# pricing of new L lenses



## kubelik (Oct 14, 2010)

I've read some comments around the web regarding differences between Canon's MSRP and actual retail prices, saying that Canon's new 300 f/2.8 L IS II and 400 f/2.8 L IS II will likely come below the $7K and $11K prices that Canon initially quoted at its announcement.

is there any substance to this, or am I just getting my hopes up? I know sigma does this with their lineup to an extreme amount (40-50% below MSRP) and canon often offers rebates somewhere in the 10% range ... but does new glass really show up for retail below its MSRP? especially fancy L glass?

also, I noticed that the current 500 f/4 L IS is actually about a grand cheaper than the 400 f/2.8 L IS ... what do you guys think regarding the likelihood that the II version of the 500 f/4 will continue to be cheaper than the II version of the 400 f/2.8?

I'm going to the galapagos sometime late next year and I'm seriously consider shelling out for at least one of these beauties...


----------



## Jaszek (Oct 17, 2010)

I've been eying the 400mm for a while now. I hope the new ones are somewhat cheaper, so the old ones will drop even more in price


----------



## jdgagne (Oct 17, 2010)

From history, I think announced prices are not far from reality when introduced in the market. Also, don't hold your breath: prices for new lenses are ALWAYS higher than previous generation due to enhancements and new material used.

Just take these examples: 14 f/2.8L II, 24 f/1.4L II, 85 f/1.2L II, 70-200 f/2.8L II 24 TS-E II were all around 30% higher in price than predessors.

So if your are looking to buy a long lens, well hurry to buy the actual versions...they are all very performant and the price are still decent...

JD


----------



## kubelik (Oct 18, 2010)

thanks for the feedback guys; not exactly what I was asking about, however.

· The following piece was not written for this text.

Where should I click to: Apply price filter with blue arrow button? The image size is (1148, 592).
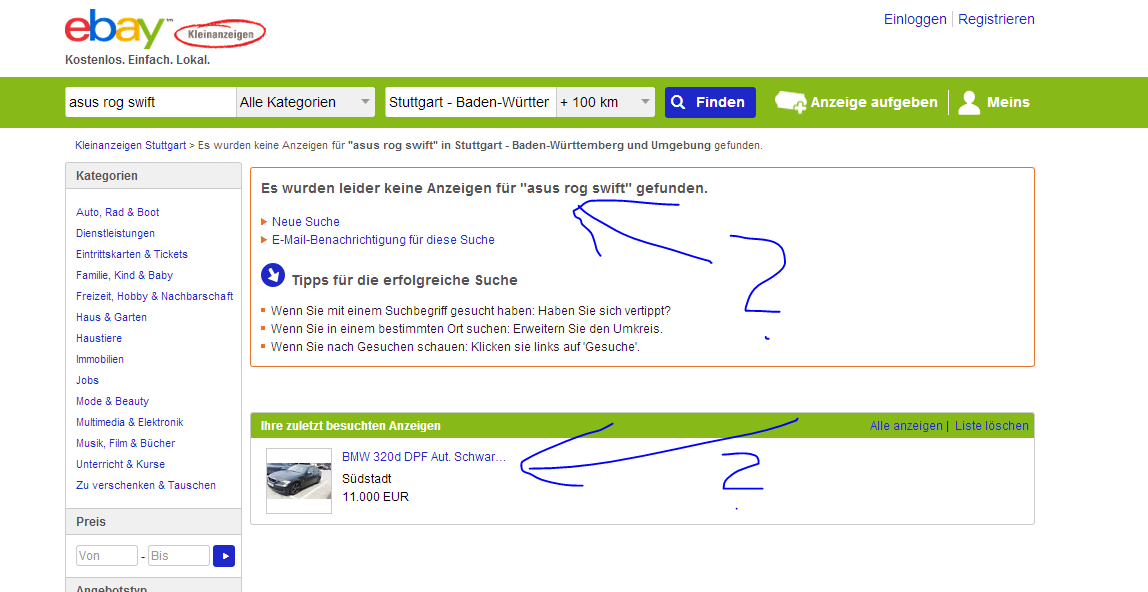pyautogui.click(x=224, y=556)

Canon's already posted estimated MSRPs for the new lenses -- $7,000 for the 300 f/2.8 L IS II and $11,000 for the 400 f/2.8 L IS II.

my question is, what is the difference between the expected actual retail price versus canon's listed price? $500? a grand?


----------



## neuroanatomist (Oct 18, 2010)

kubelik said:


> my question is, what is the difference between the expected actual retail price versus canon's listed price? $500? a grand?

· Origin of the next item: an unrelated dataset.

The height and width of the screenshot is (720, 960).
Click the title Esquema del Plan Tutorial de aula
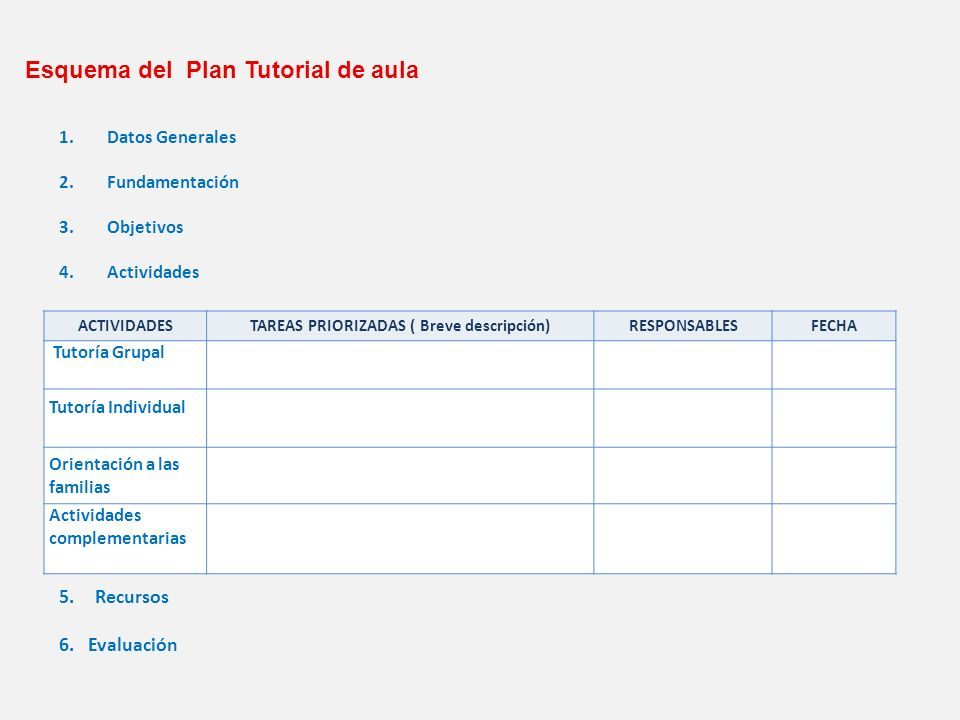coord(222,70)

Seems to depend on the lens, the timing of your purchase relative to the release date of the lens, and the country in which you're purchasing the lens. When the 70-200 II was released early this year, all the US retailers were selling it for the full estimated retail price of $2500. Now, it's going for $2270. Similar for the 100mm L macro. 

Try checking http://www.canonpricewatch.com/ - if you click on a lens, at the bottom of the page you'll see a plot of the average selling price over time.


----------



## kubelik (Oct 18, 2010)

thanks for the link and the info, neuro ... seeing the price hikes it really makes me wish I'd gotten serious about my photography a year or two earlier! can't believe how much everything got jacked up at the beginning of 2009 ...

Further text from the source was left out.